SA’s labour laws limits SME talent


South Africa’s tax and labour laws are preventing the country from fostering entrepreneurial talent, with the result that opportunities to create new jobs are being significantly limited.

This is according to Andrew Brown, Director at The Daily Buzz, the corporate coffee bar operator, who says that while South Africans have a natural tendency towards running their own businesses, the government needs to do far more to help nurture SMEs.

“There are too many rules and regulations currently restricting the growth of new businesses, which either makes it more difficult to start a business or constrains entrepreneurs who have managed to do so.

According to the Doing Business 2014 Report, it takes 19 days on average to register a new firm in South Africa. This is roughly a week longer than it takes in OECD high-income countries.”

Brown says South African labour laws are far too rigid.

“The labour laws do not favour a meritocracy, where those who add more value are recognised. Instead, the laws have created an administratively intensive process, which costs time and money when dealing with problem employees. As a result, the law tends to entrench those who are employed and does not favour the creation of new jobs.”

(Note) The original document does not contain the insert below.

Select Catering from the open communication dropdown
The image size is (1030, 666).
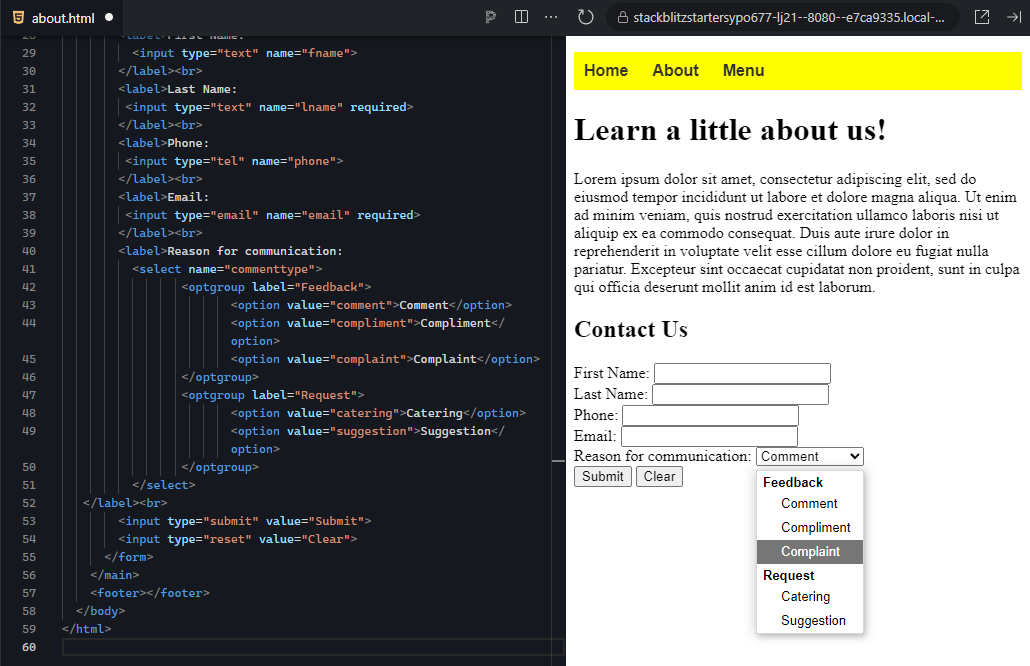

“For a services-based business in particular, such as a retailer or food operator, where staffing costs result in high initial overheads, it is important to provide appropriate incentives, as these businesses have the potential to add real value to the local economy through the creation of new jobs.”

Brown notes that the skills levy that is paid also often returns little value.

“It would be preferable to scrap the Services Education Training Authorities (SETAs) and instead institute some form of training tax rebates back to those SMEs that actually demonstrate a financial commitment towards training their employees.”

He adds that the current tax system also creates an unnecessary burden for small businesses.

“Entrepreneurs have to deal with multiple tax structures including VAT, PAYE, SDL, UIF, income tax and workmen’s compensation. These are all important but it can be hugely cumbersome and complex for a new business. A simplified tax regime for SMEs or for start-ups would help to nurture a business in the first few years of its existence.”

He says a further constraint for entrepreneurs is limited access to finance. “Banks should be encouraged to lend and provide support to SMEs at acceptable rates of interest, through some form of guarantee system. Many banks simply do not have the risk appetite to finance early stage SMEs; their credit models are also often restrictive and interest rates are too high.”

Brown also notes that while BB-BEE is well intentioned, there should be a reduced burden on smaller businesses.

“Compliance with BB-BEE can prove a major distraction to a small business that should be purely focused on growth. If SMEs up to a certain turnover, say R100-million, were exempt from these requirements it would help them to focus on managing the actual business.

“There is also the additional cost of BB-BEE accreditation, in addition to procurement stipulations on what to spend and who to spend with, all of which takes time and effort to comply. This time would be better spent on growing the business, increasing turnover and thereby creating more economic value and jobs,” says Brown.

He says that even with instituting changes to tax structures, labour law and access to finance, many South Africans are fearful of starting a business, as failure is severely punished. “The penalties for failure, such as bankruptcy laws, are too penile. A sequestrated person,failed business owner, needs to first rehabilitate themselves before they are able to begin a new business, which does not encourage risk taking.”

Summarising his tips for the government regarding South African entrepreneurs, Brown offers the following:

– Ensure that labour laws help to focus more on rewarding merit and less on administration-intensive processes.

– Institute a simplified tax regime for SMEs or for start-ups in the first few years of their existence.

– Encourage banks to lend money to SMEs at acceptable rates of interest and offer their support through some form of government backed guarantee system.

– Provide appropriate incentives for services-based businesses that have high staffing costs, but great potential to create new jobs.

– Institute some form of training tax rebates back to those SMEs that demonstrate a financial commitment towards training their employees.

– Reduce the BB-BEE requirements on smaller businesses by exempting smaller SMEs with a lower turnover from the standard requirements and giving them high procurement spend recognition, to allow them to focus on managing and growing their actual business.

“SMEs can have a hugely positive impact on the local economy but this sector of the market needs to be prioritised by the government through the creation of policies aimed at assisting small businesses and the removal of obstacles to help with these issues,” concludes Brown.